Thursday 23 February 2012

Singing in the rain or hovering inside?

Today after a marvellous late winter boost, the rain beats down in a grey sleezy curtain, everything seems grey. For someone who likes colour, this is time to cuddle up and take up a book from my collection of detective novels.I inserted a bit of colour as the tulips remind me of a favourite detective series by author Nicholas Freeling, Van der Valk, which takes place in Amsterdam. Very atmospheric, full of culinary reflections and wonderful descriptions of Amsterdam. More detective novelists who have used Amsterdam as a backdrop are Jan Willem van de Wetering (who wrote in english!) and that most macabre novel; Puppets on a chain by Alastair Maclean. I thouroughly reccomend all of them for the rainy season ahead!
Should you prefer to go for descriptions of Paris, then go for the re edited Maigret series by Georges Simenon and my all time favourite french detective novelist, Fred Vargas. For Fred Vargas do read her in the orignal french, her use of language is truly delectable and her detective, Commissaire Adamsberg is a great antihero who actually totally enthralls you with his oddball philosophy.
It would be interesting to do a search for detective novelists who have used major cities as a backdrop for their detectives, I can think of Barcelona, which is used by Spanish authors, Alicia Gimenez-Bartlett, Manuel Vazquez Montalban and Francisco Gonzalez-Ledesma.

Tuesday 14 February 2012

Money, Money does it really make the world go round?

Monopoly game


As Greece and most of Europe is in deep social unrest and a severe crisis has hit us which will last a generation, my thoughts went to our attitudes to money.  Who hasnt played the famous Monopoly game, where winning is all about amassing properties and money! So it seems our real lives are also dominated by the desire to amass and mass consumerism has increased our almost pathetic dependence on money. I include myself in this, by the way, but I am not proud of it.

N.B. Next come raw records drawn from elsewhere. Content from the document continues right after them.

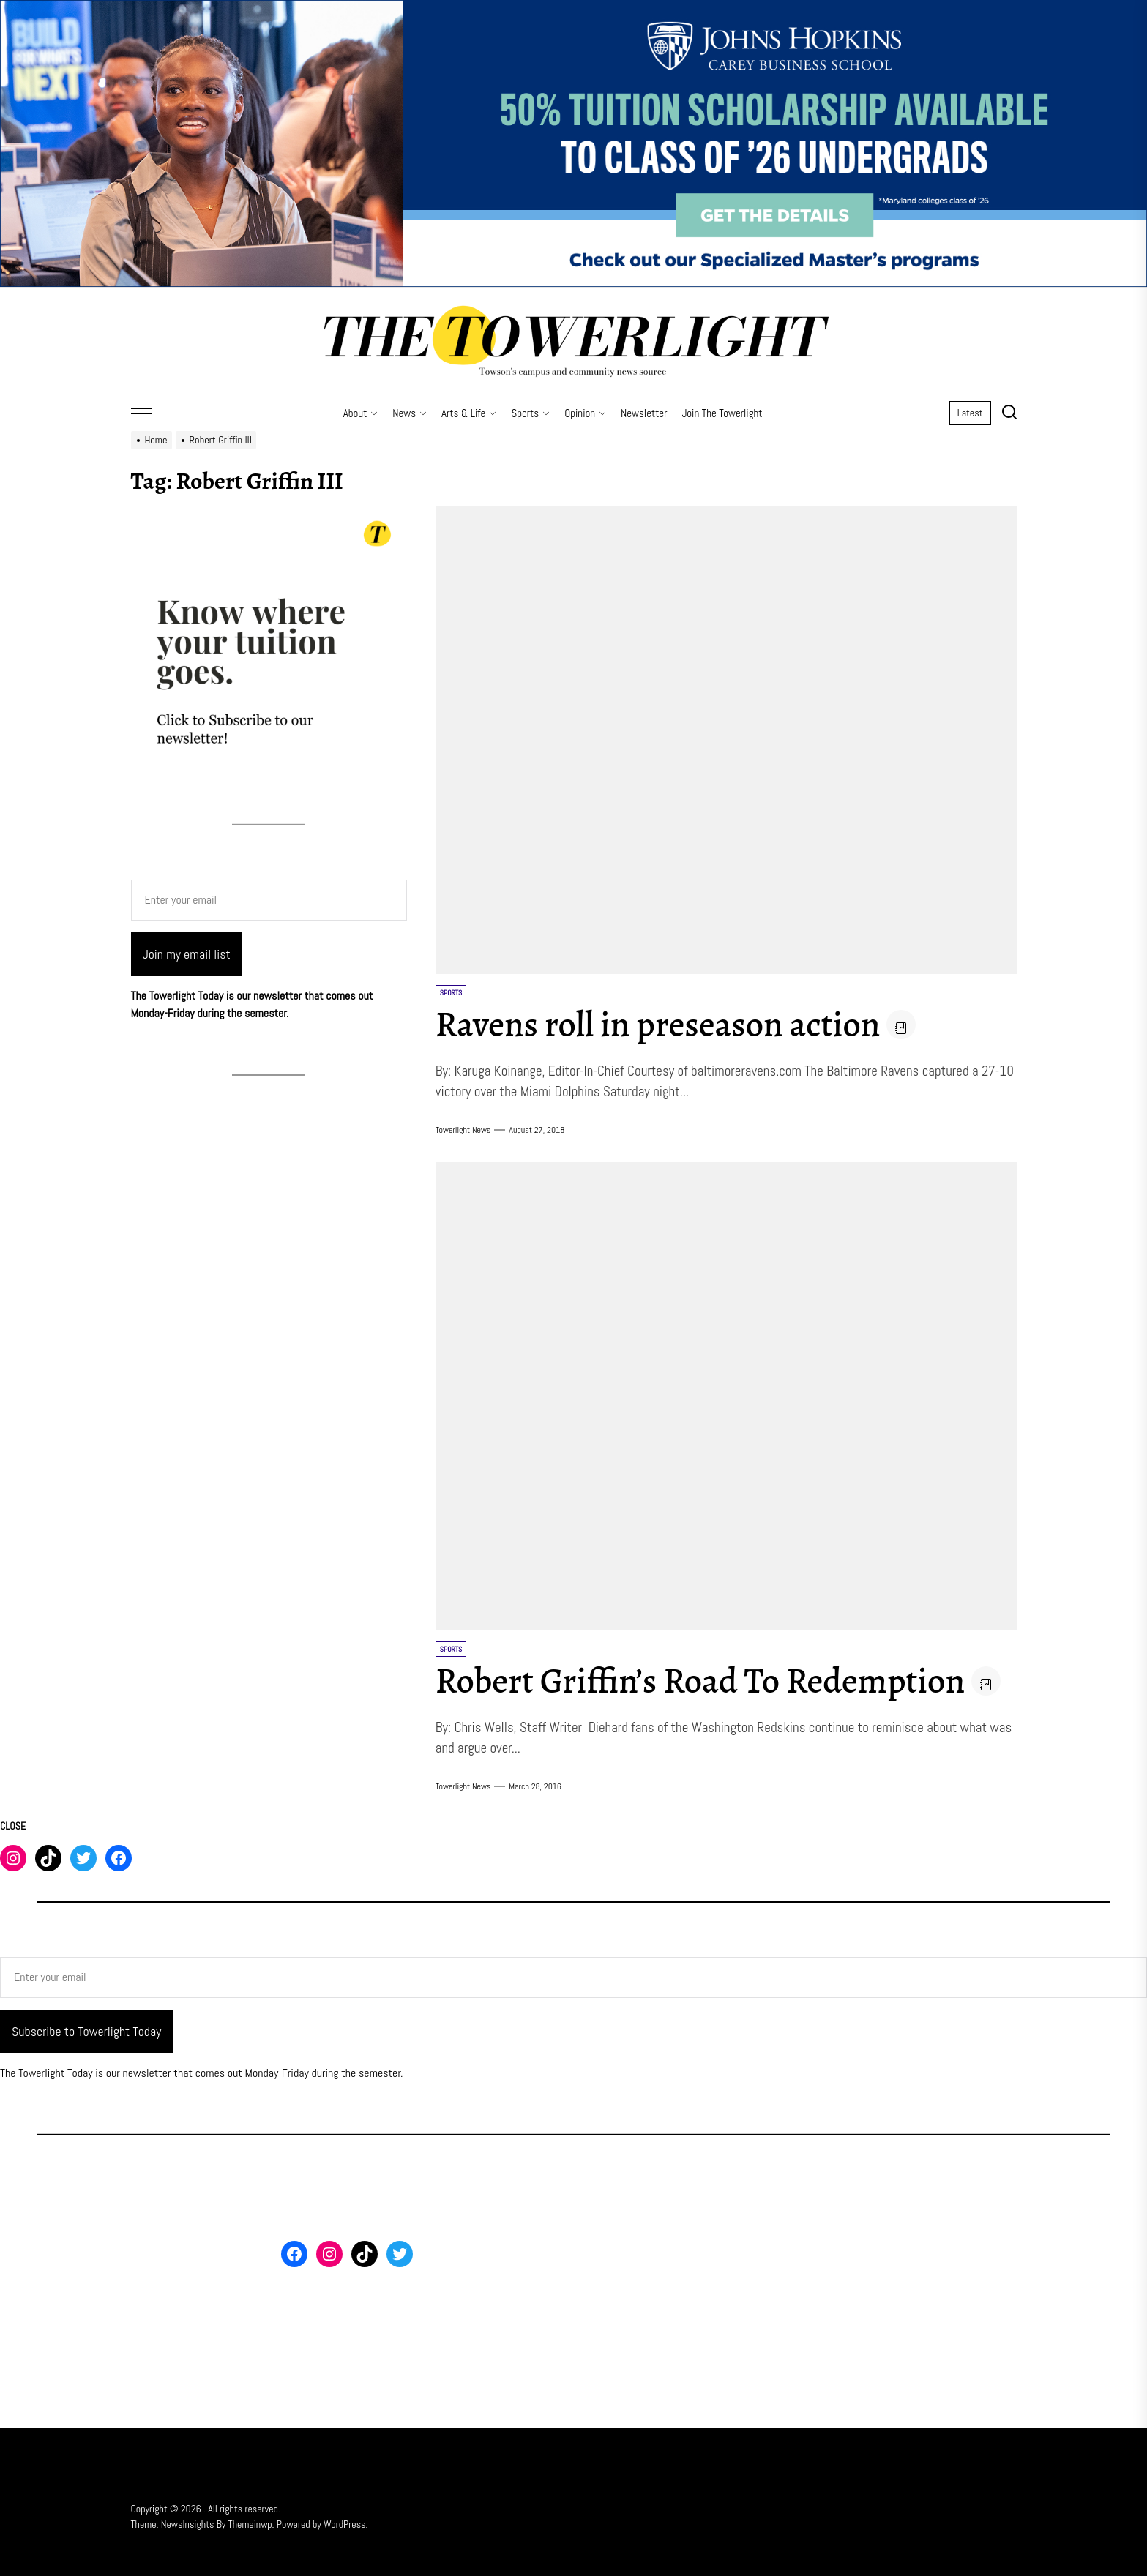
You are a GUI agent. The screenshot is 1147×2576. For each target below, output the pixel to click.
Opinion (585, 413)
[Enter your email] (269, 900)
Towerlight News (463, 1130)
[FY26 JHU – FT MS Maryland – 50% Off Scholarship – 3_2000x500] (573, 8)
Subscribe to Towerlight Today (86, 2031)
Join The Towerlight (721, 413)
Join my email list (187, 954)
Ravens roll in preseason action (658, 1024)
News (409, 413)
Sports (530, 413)
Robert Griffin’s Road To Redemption (700, 1681)
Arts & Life (468, 413)
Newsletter (644, 413)
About (360, 413)
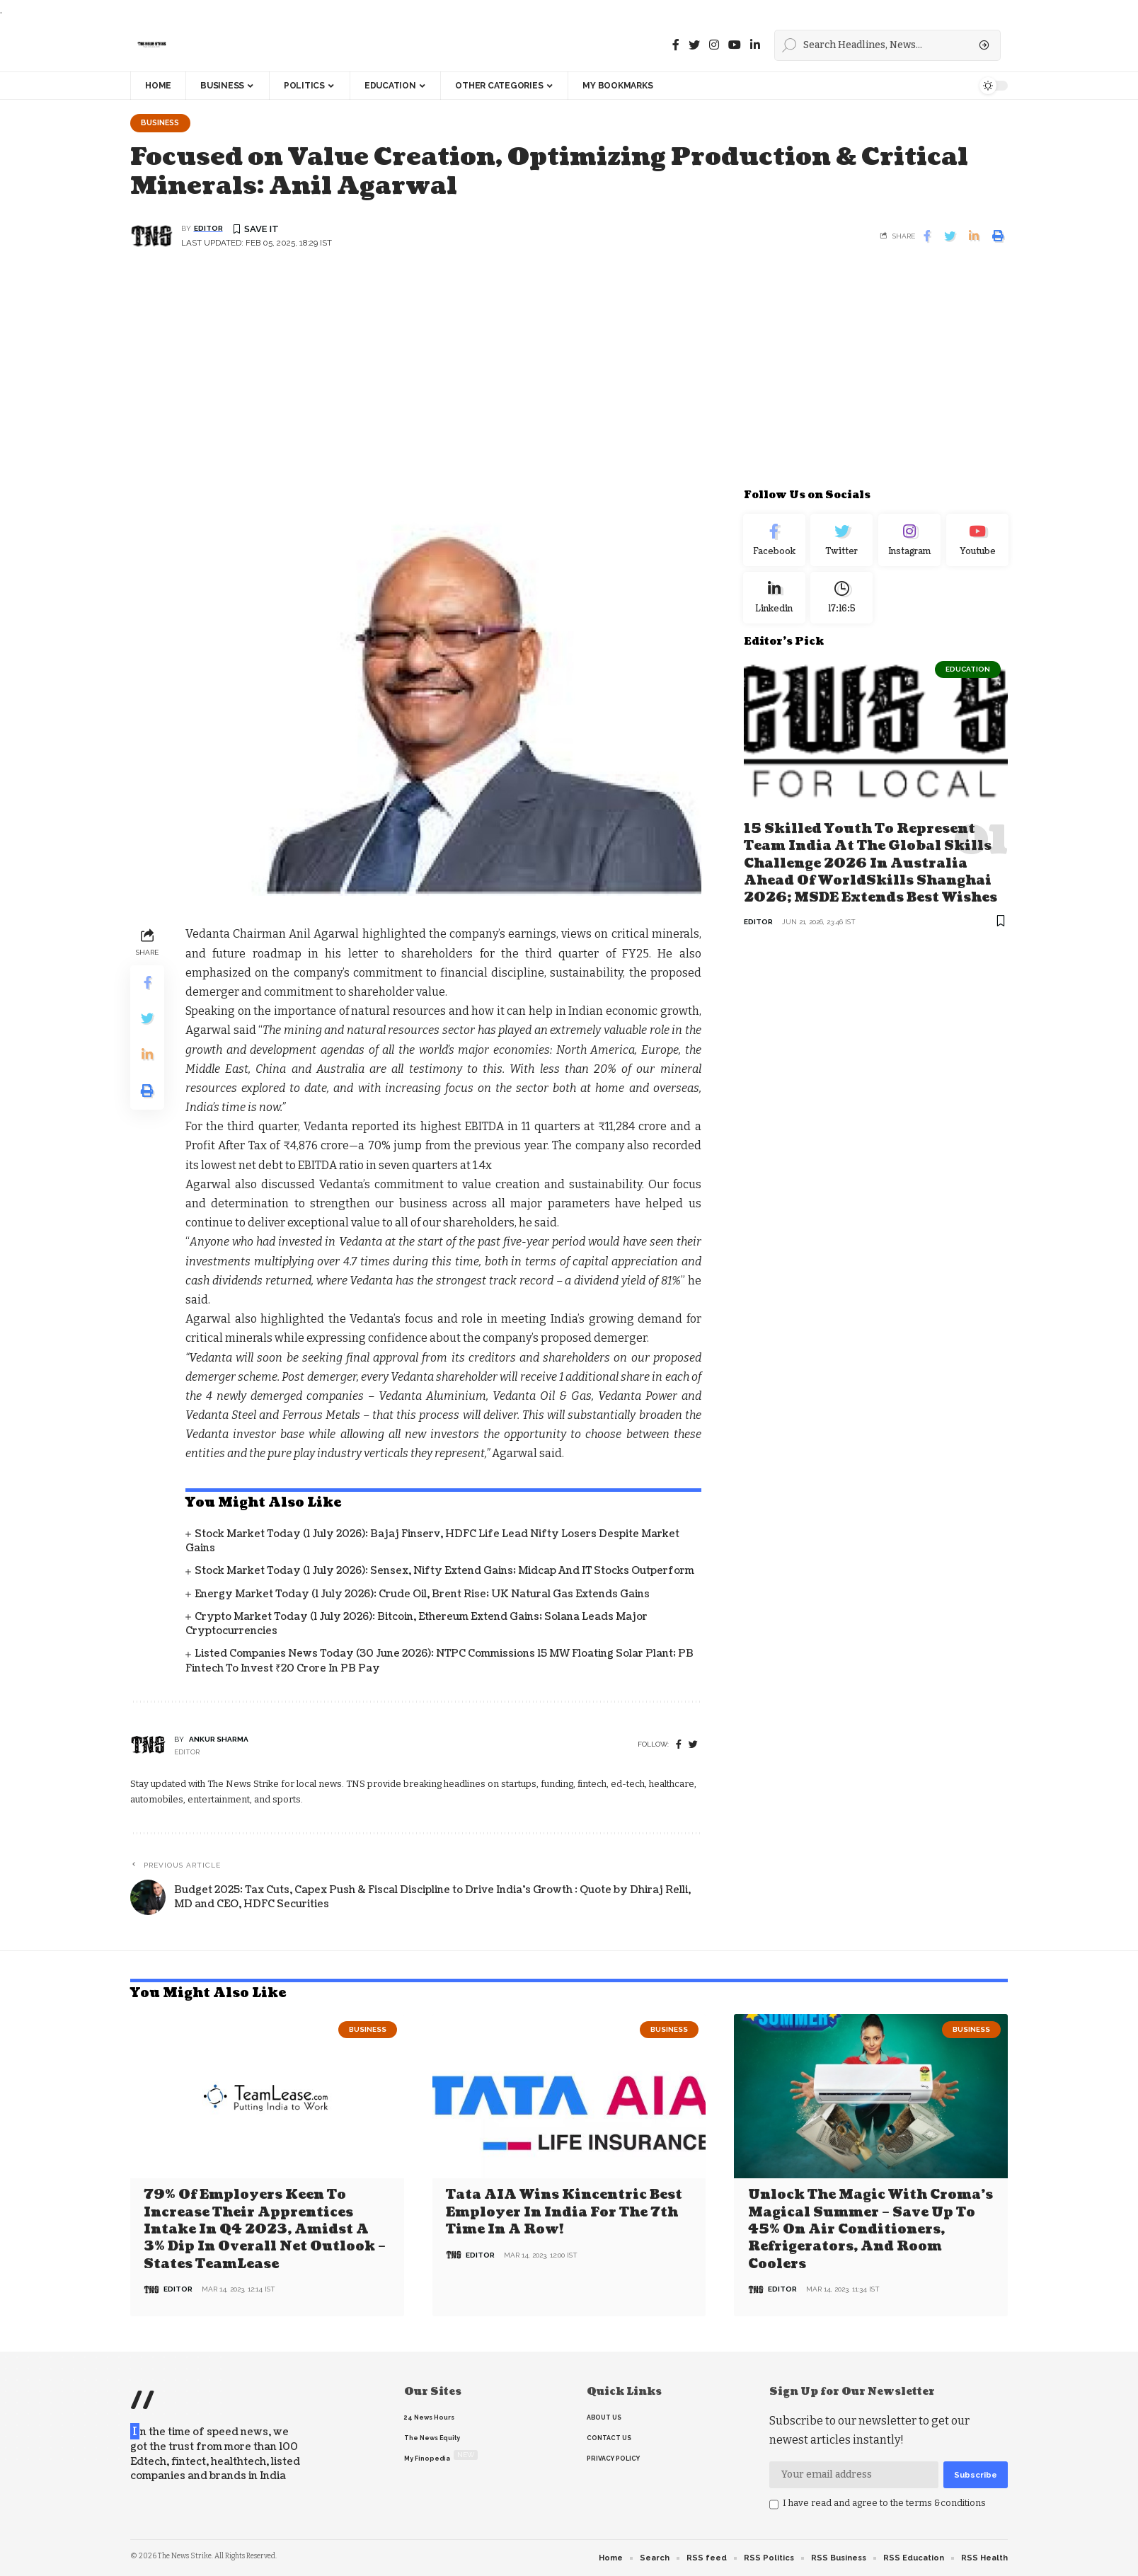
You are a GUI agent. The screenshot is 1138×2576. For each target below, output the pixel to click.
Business (163, 123)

More and more as I look to the next generation of our children, I am convinced we need to turn our actions and thoughts away from money as the panacea, and use it instead to fruitfulness and not let it use us! Let us teach children that to be in a community means helping each other, nurturing human relationships and look to the greater good. We seem to regress to regard highly egotistical behaviour and those who strive without regard for others, as admirable; If we follow that course as we live in a global society we are on the road to destruction faster than we will create a path for the future.
sorry todays column is more serious but am touched by the plight of those countires like Greece which will see a generation pass before they can recover!


Friday 10 February 2012

Retro music for cold winter days


Retro music for cold winter days
Sitting at my computer listening to Pink Martini's "Splendour in the Grass", puts me in the mood for cocooning inside as I watch the icicles on my terrace and the snow in my garden. My favourite retro music is the tango's revival with Astor Piazzola , followed by Gotan Project. A great compilation is the Putumayo label who has brought out a tango compilation giving us a take on the tango from all over the world. My favourite is by greek musicians, Alexis Kalofolias and Thanos Amorgis, playing Gia Ligo! Greek rembetika music from the 20's also gives me that retro mood, albeit slightly more moody. To put you in a swinging happy mood ready for your foray into the cold, I reccomend that easy 1960's swing from Ray Coniff's orchestra!

Tuesday 7 February 2012

Snow

Snow, Winter in Vitebsk

The last few days a cold spell has hit Europe and we have beautiful sunshine with some snow, what better conditions for a lovely winter day?
Snow has inspired many writers and painters, from Orhan Pamuk's Snow to Miss Smilla's Feeling for Snow by Peter Hoeg to mention some recent ones. Both treat the snow as a disturbing magical environment, and if you walk about a snow white landscape, even in town, I quite agree. The painting for this post is from Russian expressionist Marc Chagall and to me perfectly gives us the slightly disturbing element of snow.
Russian literature and paintings are of course embued with snow, especially in the masterpiece; War and Peace by Tolstoy, if I read this whilst listening to Tchaikovsky's Symphonie Pathetique I am inmediately transported to the great  plains covered in deep snow and silence.

Thursday 2 February 2012

Comedy and the upbeat

Have just read Stephen Fry's Chronicles, his memoirs of Cambridge and the 80's British comedy scene. All those who started back then, Stephen Fry, Rowan Atkinson, Richard Curtis, Emma Thompson, Hugh Laurie, have had such an impact not only  on my generation but also on the next. Genuine comedy is so uplifting and even looking at 80's series with the bad film quality and dated feel, still gives me a feel good factor more recent comedy cannot give me. Is this me, am I an anachronism or is the world somehow less comic in essence and are we so superficial, true comic lines cannot affect us.

I fear we badly need big shots of good comic relief in this horrible mercenary world!